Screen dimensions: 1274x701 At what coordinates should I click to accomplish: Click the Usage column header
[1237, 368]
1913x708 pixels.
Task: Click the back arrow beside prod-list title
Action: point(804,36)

### The problem
Down to the last line, return the data above exactly.

### Finished task
Screen dimensions: 1274x701 At what coordinates should I click to accomplish: Click the Usage column header
[1237, 368]
1913x708 pixels.
Task: Click the back arrow beside prod-list title
Action: point(804,36)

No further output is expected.